---- Records supplied
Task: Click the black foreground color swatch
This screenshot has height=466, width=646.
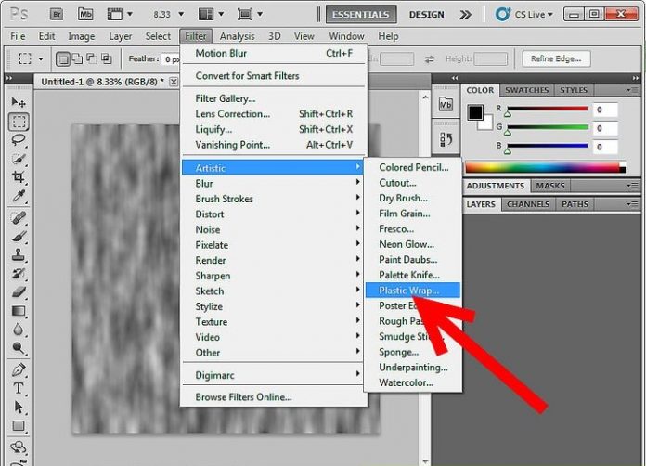Action: (474, 111)
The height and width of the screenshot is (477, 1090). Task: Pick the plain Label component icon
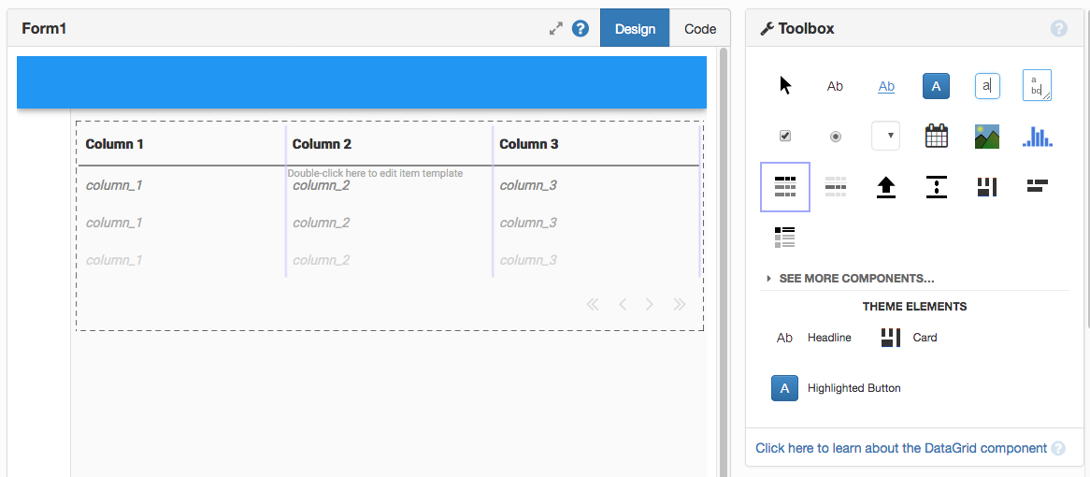click(x=835, y=86)
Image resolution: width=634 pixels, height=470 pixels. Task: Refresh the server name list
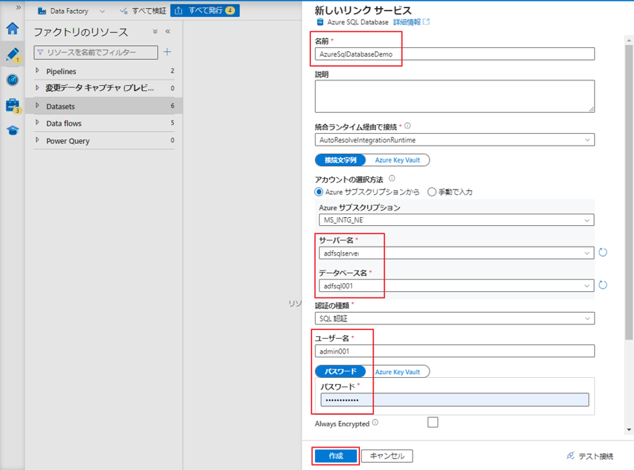[x=602, y=253]
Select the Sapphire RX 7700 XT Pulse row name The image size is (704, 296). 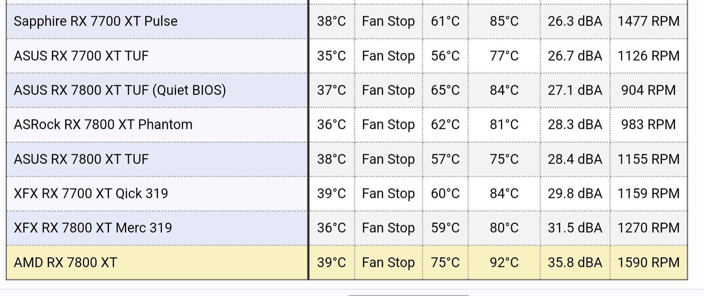pos(96,21)
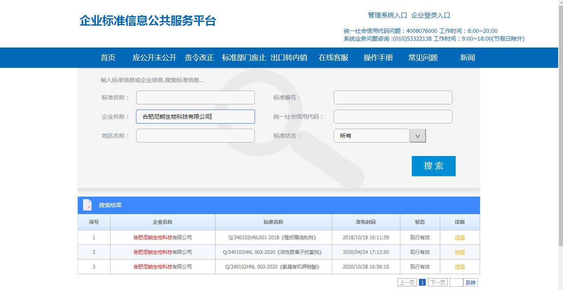Click the vertical page scrollbar
Viewport: 563px width, 290px height.
point(561,122)
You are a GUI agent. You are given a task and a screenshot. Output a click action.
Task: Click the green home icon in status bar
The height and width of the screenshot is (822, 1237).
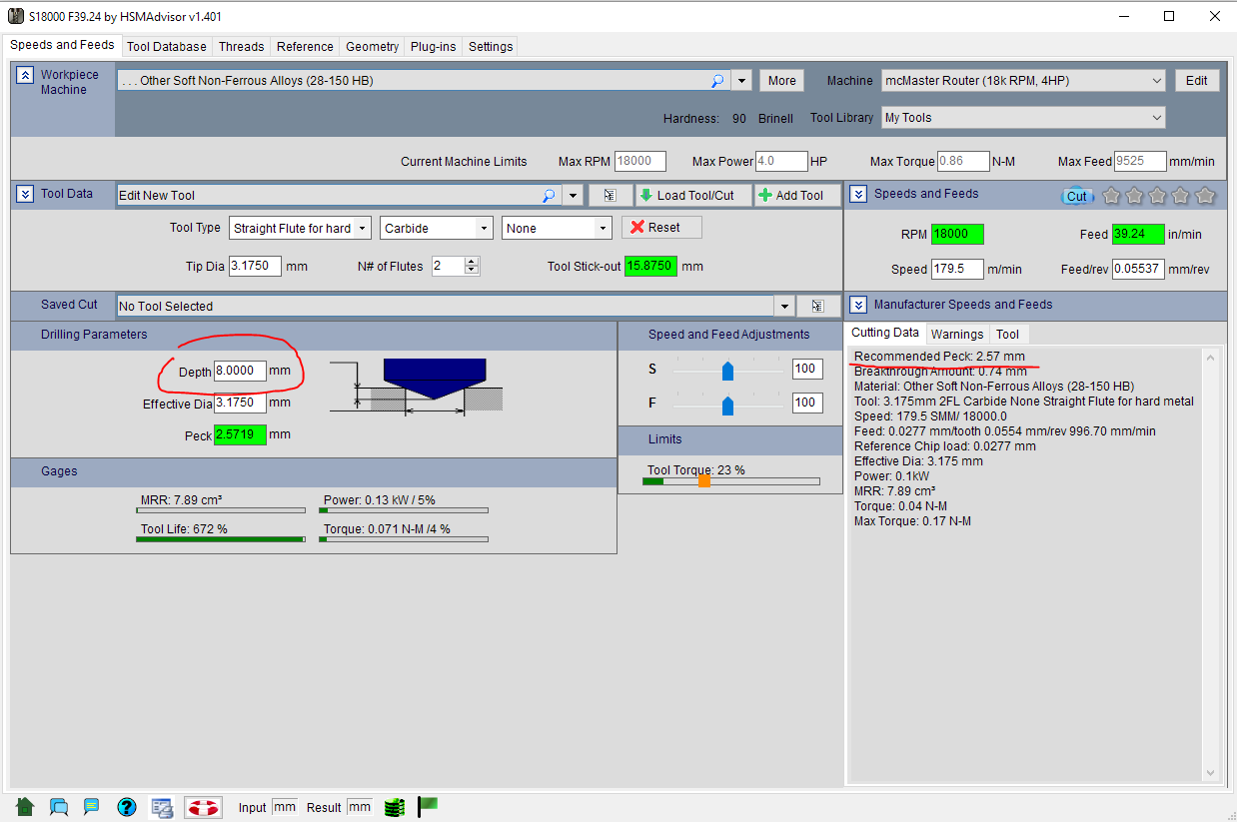(25, 807)
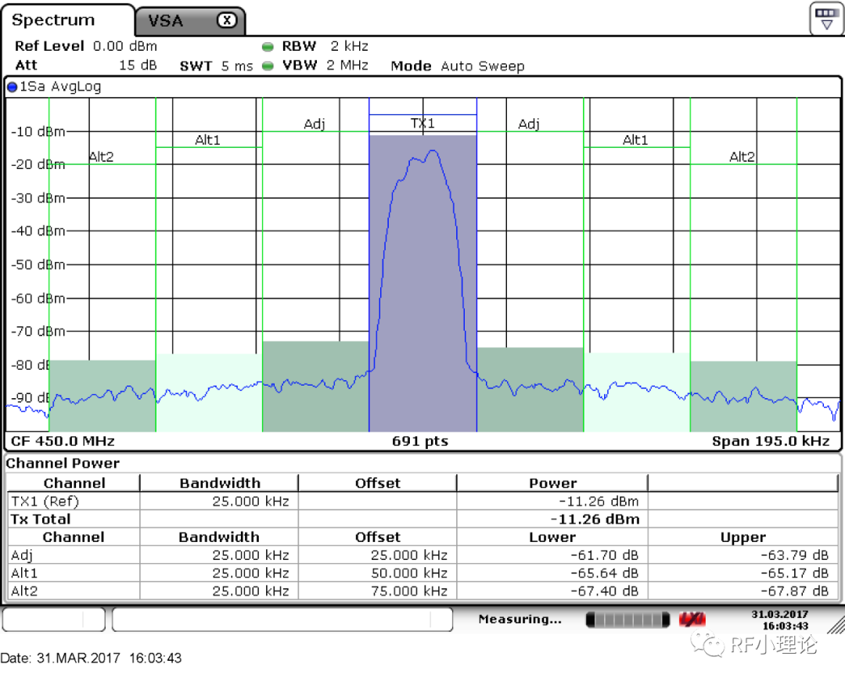Click the green RBW status LED
The image size is (845, 682).
point(270,46)
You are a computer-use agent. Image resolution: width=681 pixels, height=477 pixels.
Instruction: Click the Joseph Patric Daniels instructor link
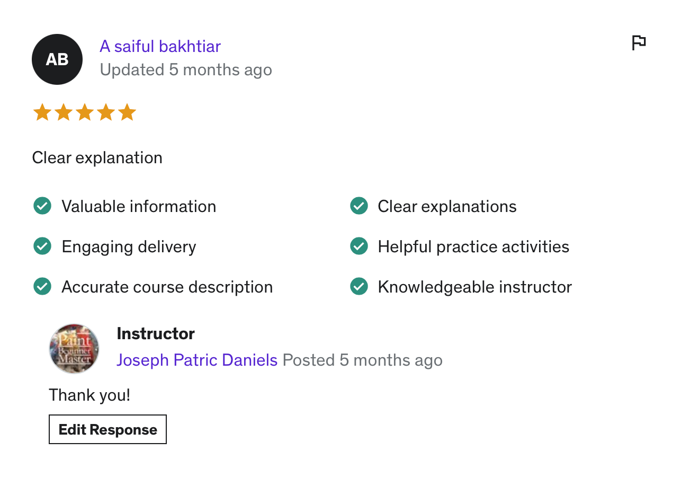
--------
[What is needed] Your answer should hold every line of the entries that contains the string "agent".

[Task answer]
You are a GUI agent. You are given a task and a screenshot. Output a click action.
You are a computer-use agent. Image resolution: width=681 pixels, height=477 pixels.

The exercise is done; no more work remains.